Карлик приятельски подмигнул:
– Ну что, родимый, может, хватит бегать от самого себя, а? От себя, знаешь ли, не убежишь.
Я остановился и, прислушиваясь к трепыханиям сердца, разделившегося и блуждающего по телу, прислонился к стене, словно ища у земли опору и защиту.
Карлик остановился напротив, смерил меня взглядом снизу вверх. Своей позой напомнил мне офицера, стоящего перед отделением на строевой подготовке. Он улыбался.

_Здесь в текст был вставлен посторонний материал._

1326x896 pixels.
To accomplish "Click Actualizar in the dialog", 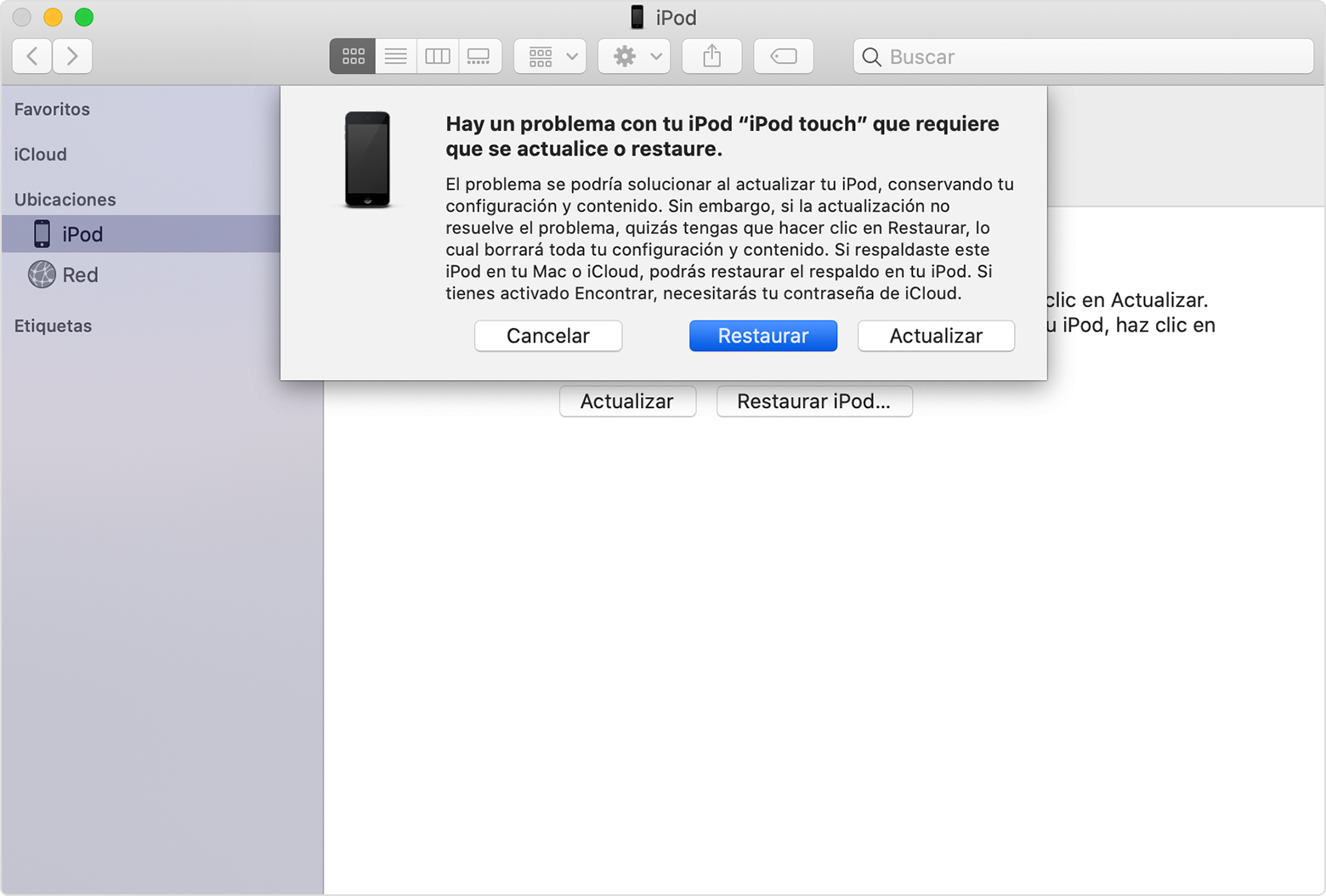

Стена была теплой и гладкой. Я мог бы поклясться, что она дышала. Но страшнее, чем есть, мне быть уже не могло, я был почти парализован, будто меня прибили гвоздями, поэтому не мог даже сдвинуться с места. Я почувствовал, как уперлись мне в спину твердые соски упругой груди, как обвили тело душистые волосы, припали к шее нежные губы, а руки мягко и ненавязчиво стали прижимать меня к ожившей стене все плотнее. Оглянувшись, уловил знакомые черты матери, теплую улыбку, заботливые глаза. Не успел я понять, что происходит, как что-то в голове у меня перевернулось, и вестибулярный аппарат сообщил мне, что я лежу на спине, а карлик, по-прежнему улыбаясь, возвышается надо мной. Кожей ощущая теплую сырость и дурманящий запах, исходящий от земли, я осознал, холодея, что земля, постепенно расступаясь, под видом материнских ласк пытается поглубже упрятать меня в свое лоно. Я почувствовал себя младенцем, дрыгающим ногами на невообразимой гипертрофированной женщине. Лоно засасывало меня глубже и глубже, а я, словно зачарованный, следил за происходящим. Мне казалось, что я смутно припоминаю похожий эпизод. Только тогда, был яркий свет, и я. Я рождался! А теперь, видимо, вовлечен в обратный процесс. Мне это не понравилось, и я стал сопротивляться.
Карлик произносил какие-то премудрости, сопровождая их красивыми жестами:
– Когда ты вошел в это древнее сооружение, ты хотел отдохнуть. Ты хотел покоя. Тело стремится к покою и безопасности. Оно знает, что совершенный покой, абсолютная безопасность – это смерть. Не противься зову праматери-земли. Ты уже на полпути.
Карлик нависал надо мной, сверля холодным, насмешливым взглядом.
– Приидите ко мне, все утруждающиеся и обремененные! – напевно возгласил он насыщенным церковным тенором.
– Это не из той оперы! – возразил я, усиливая попытки освободиться от назойливой праматушки. – Слова адресованы живым, а не мертвым. Там дальше сказано: Я пришел, чтобы имели жизнь, и с избытком. Ненавидящие меня любят смерть,
– Молчать! – яростно и хрипло рявкнул карлик.